Updated

If there's anything we've learned recently, it's that baseball benchmarks are subject to interpretation.

Barry Bonds has the all-time home-run record . . . but Henry Aaron is the true home-run king because of strong evidence that Bonds used performance-enhancing drugs. The single-season standard belongs to Roger Maris -- who technically ranks seventh -- for the same reason.

This week, we're talking about hits. Pete Rose holds the Major League Baseball record with 4,256 -- even as he serves a lifetime ban for betting on the game -- and asserted to USA Today this week that Ichiro Suzuki's hits in Japan should not count in the Hit King tally.

"Hey, if we're counting professional hits, then add on my 427 career hits in the minors," Rose told Bob Nightengale. "I was a professional then, too."

On the occasion this week of Ichiro's 4,000th hit, between Nippon Professional Baseball and Major League Baseball, Rose also said: "When you compare yourself to me, Ty Cobb, Tris Speaker and Nap Lajoie, we all did it in the States."

Rose is wrong -- if not entirely with his facts, then certainly in his attitude. Much has changed during the near-quarter century in which Rose has been banned from MLB. One major development has been the respect earned by other baseball-playing countries, especially Japan.

Yes, Rose has (and will keep, for the foreseeable future) the MLB hits record. But Rose wasn't completely accurate when he spoke of Ichiro having 4,000 "professional" hits. Ichiro has 4,000 major league hits -- lower-case m , lower-case l . Nippon Professional Baseball -- Japan's highest domestic league, where Ichiro spent nine seasons with the Orix Blue Wave -- is considered a major league, too. Thus Ichiro is a legitimate challenger to Rose for the title of Global Hit King, a distinction that wouldn't have existed during Rose's time in the game but is relevant today.

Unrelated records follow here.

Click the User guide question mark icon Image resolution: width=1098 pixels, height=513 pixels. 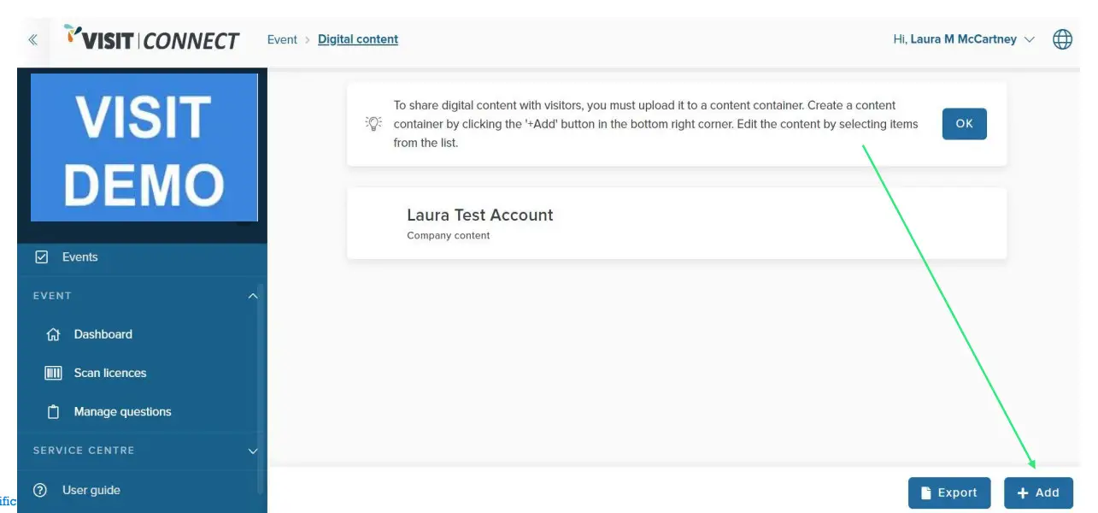click(x=39, y=490)
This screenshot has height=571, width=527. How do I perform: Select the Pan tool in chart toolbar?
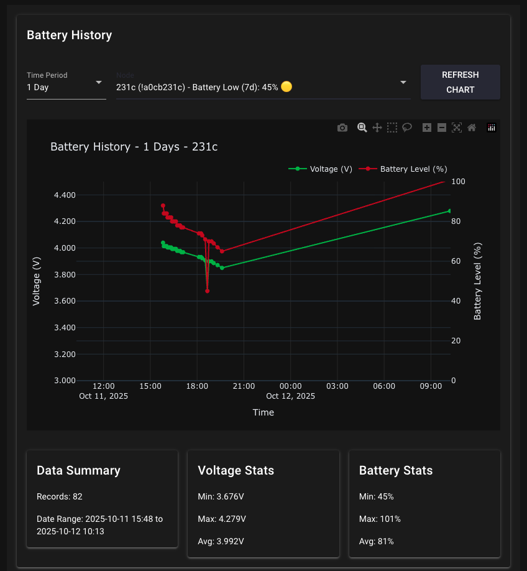tap(377, 128)
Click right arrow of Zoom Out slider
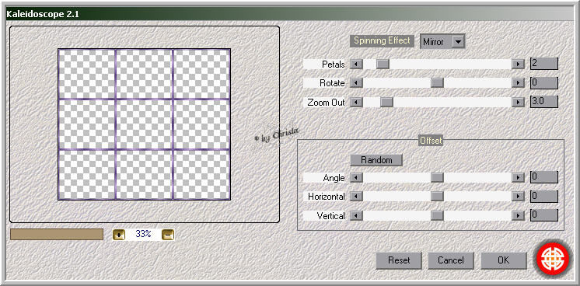 (x=518, y=102)
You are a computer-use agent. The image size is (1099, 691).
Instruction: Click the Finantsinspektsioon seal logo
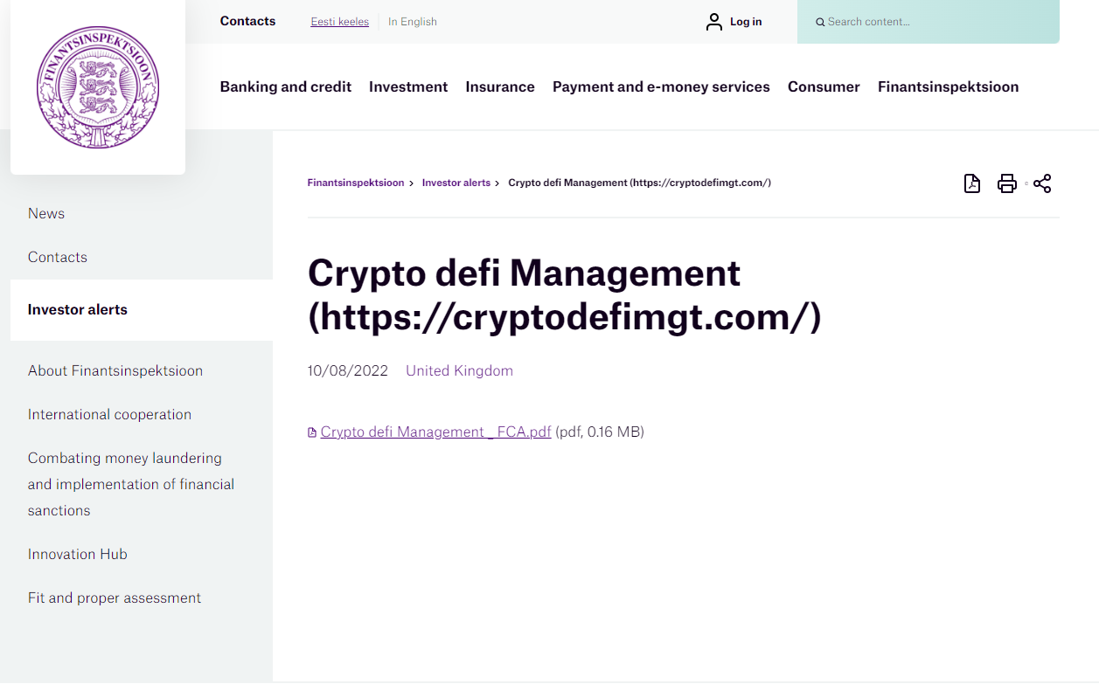(98, 87)
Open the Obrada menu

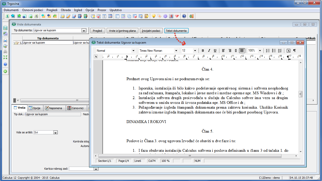pyautogui.click(x=66, y=10)
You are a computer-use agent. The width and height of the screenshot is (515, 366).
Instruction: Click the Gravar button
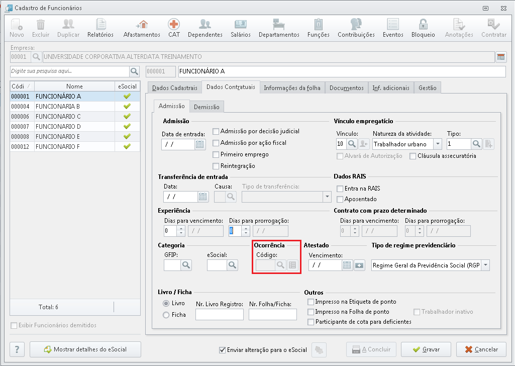[427, 349]
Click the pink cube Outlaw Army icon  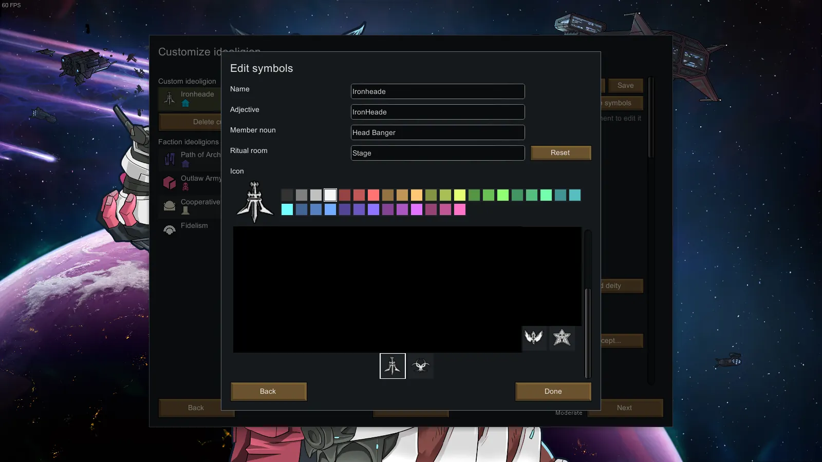click(170, 182)
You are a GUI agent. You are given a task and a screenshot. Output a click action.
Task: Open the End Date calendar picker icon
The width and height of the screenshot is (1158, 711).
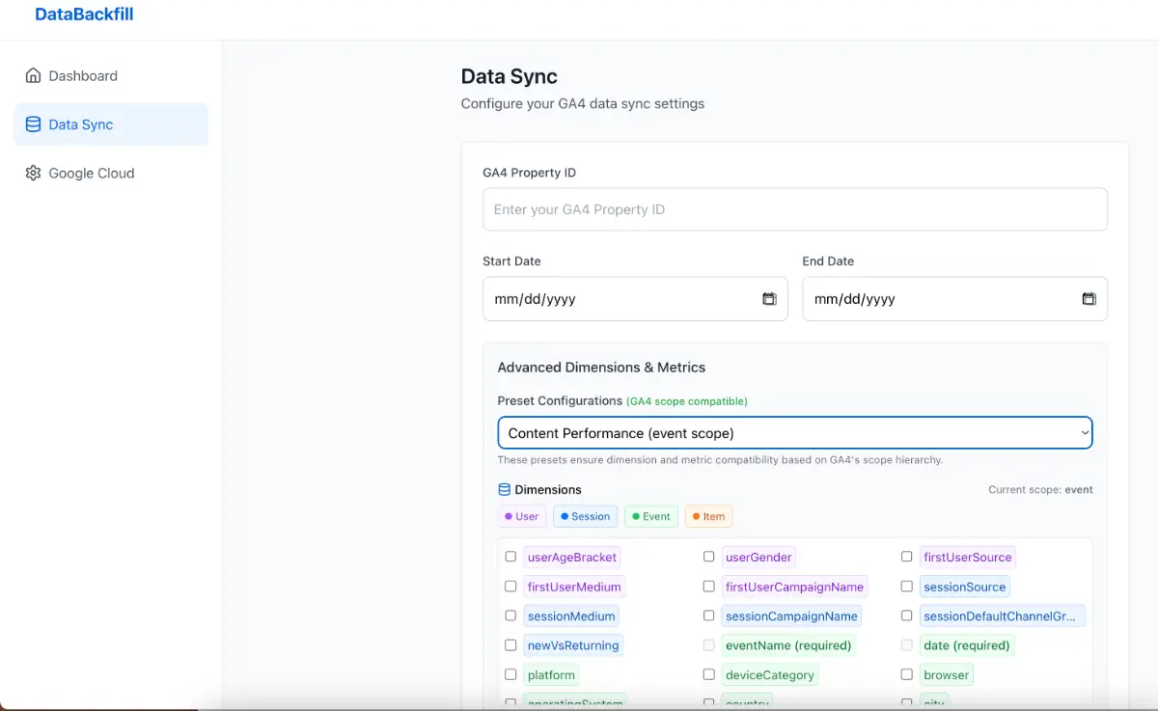coord(1089,299)
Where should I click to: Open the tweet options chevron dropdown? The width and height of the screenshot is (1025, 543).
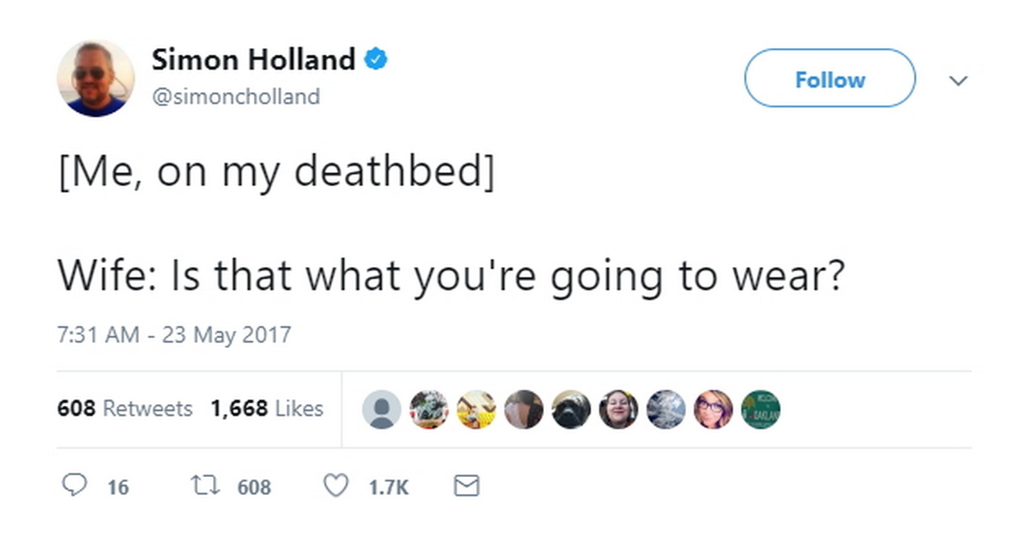click(x=958, y=81)
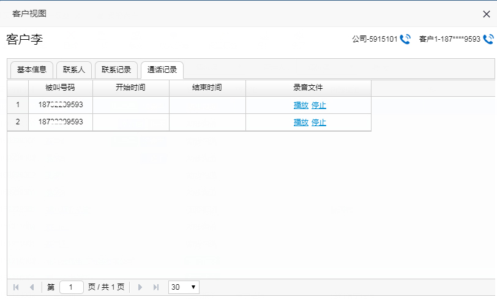This screenshot has width=497, height=305.
Task: Click 播放 for the second call record
Action: (x=301, y=122)
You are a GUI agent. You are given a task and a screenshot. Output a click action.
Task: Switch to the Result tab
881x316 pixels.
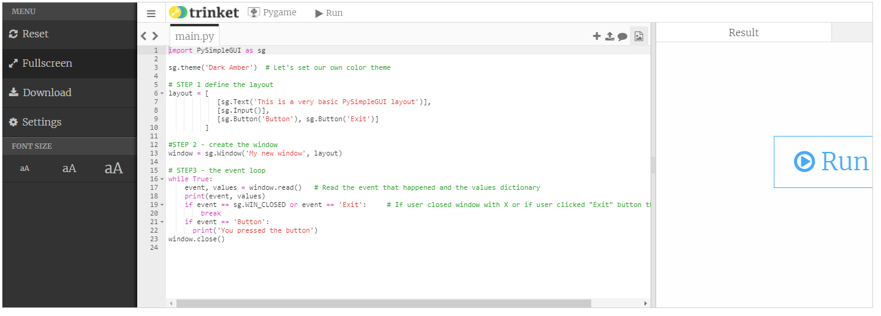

Does NPB have as much talent as MLB? No. But the gap is closer than many American fans might imagine -- more NBA/ABA or NFL/USFL than that of a far superior sports entity and its subsidiary. When Rose says we all did it in the States , he's espousing a jingoistic -- and outdated -- belief about our national pastime: Unless it happened here, it doesn't really count.

Wrong.

Rose suggested to USA Today that baseball fans recognize Aaron's 755 home runs more than Sadaharu Oh's 868 with the Yomiuri Giants. That is true, at least in this hemisphere. But Oh retired in 1980, when the Japanese professional league wasn't as strong as it is today.

We can argue about the true meaning of the World Baseball Classic, but the fact remains that Japan has been the most dominant nation across the three tournaments. Team Japan won in 2006 and 2009 and reached the semifinals in 2013, with rosters comprised almost entirely of NPB players.

Although elite players from outside the United States usually find their way to MLB, various market inefficiencies result in highly competitive domestic leagues elsewhere. Japanese players can't come to MLB unless they accrue the necessary service time or their clubs accept posting bids. National military service regulations keep many Korean baseball players from coming to MLB; both Korean-born players in MLB today -- Reds outfielder Shin-Soo Choo and Dodgers lefty Hyun-Jin Ryu -- are stars.

And how strong would Cuba's domestic league be if Yasiel Puig, Yoenis Cespedes, Aroldis Chapman and others still played there?

Rose said Ichiro belongs in the Hall of Fame. I agree. But the greater show of respect would be if Rose acknowledged the strength of the competition Ichiro faced in NPB -- and the abundance of talent that remains there today. American baseball fans who say the world's best players are here already likely would have made the same argument five years ago -- before Yu Darvish, Ryu, Puig, Cespedes and Chapman arrived.

Perhaps the day will come -- 20, 30, or 40 years from now -- when US baseball fans recognize the merits of "major leagues" in faraway lands, the way soccer supporters do now. Already, though, the moment is long overdue for Rose to get current on a sport that has changed so marvelously in his absence.